Le convoi d'aide se trouve dans la zone contrôlée par le gouvernement ukrainien. "Les récents combats dans et autour de Soledar ont causé des destructions massives, laissant les gens là-bas dans un besoin urgent d'aide humanitaire", a souligné Jens Laerke, précisant que l'ONU tentait de mettre sur pied d'autres convois d'aide. "Nos collègues du convoi auront vu par eux-mêmes dans quel état se trouvent les gens et la situation actuelle. C'est une région qui a connu sa juste part de combats, donc bien sûr l'aide humanitaire est nécessaire aujourd'hui et peut-être dans un avenir prévisible", a ajouté le porte-parole.

La semaine dernière, l'armée russe et les mercenaires du groupe Wagner ont annoncé avoir conquis Soledar, une modeste ville de l'est de l'Ukraine, située près de celle de Bakhmout dont les Russes essaient de s'emparer depuis des mois. Les Ukrainiens contestent toujours la prise de la ville par les Russes. Dans son bulletin matinal, l'armée ukrainienne a dit que ses forces "avaient repoussé" dans les dernières 24 heures "des attaques" russes dans une dizaine de localités de la région de Donetsk, dont Soledar.

Données fournies
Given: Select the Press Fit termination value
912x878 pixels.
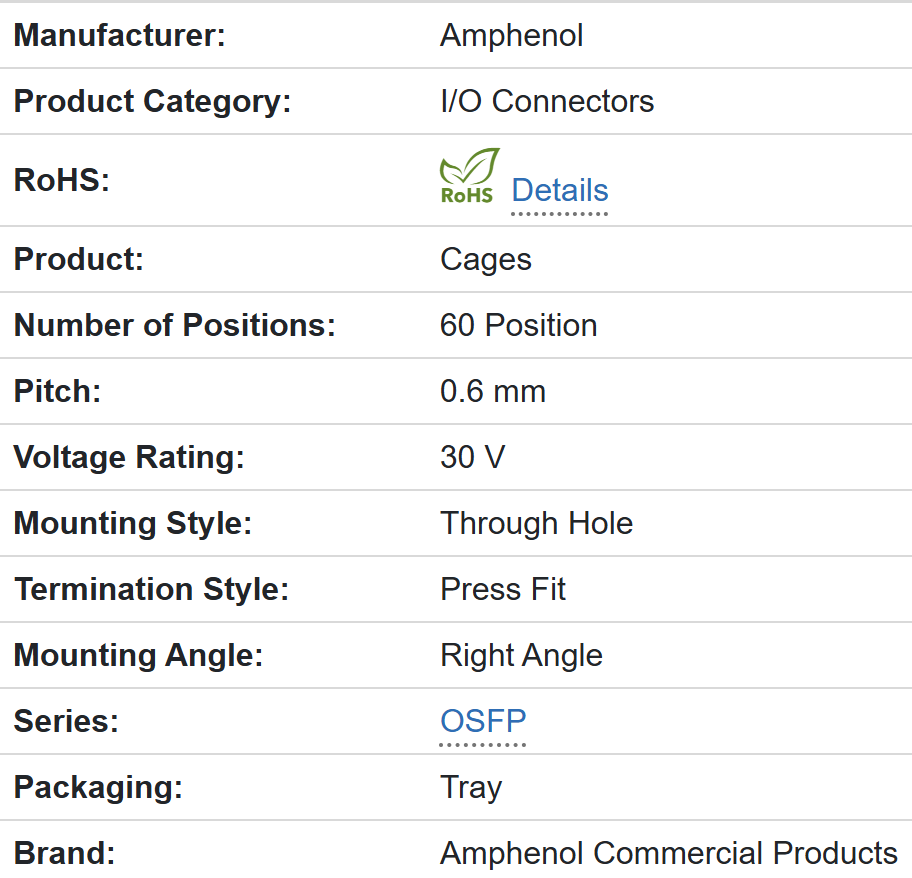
* * *
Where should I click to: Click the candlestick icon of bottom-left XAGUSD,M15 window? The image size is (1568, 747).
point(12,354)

Consigne
D'après le texte sur Soledar, près de quelle ville cette localité se trouve-t-elle ? Les entrées proviennent d'une autre source que le texte.

Réponse ci-dessous
Près de Bakhmout.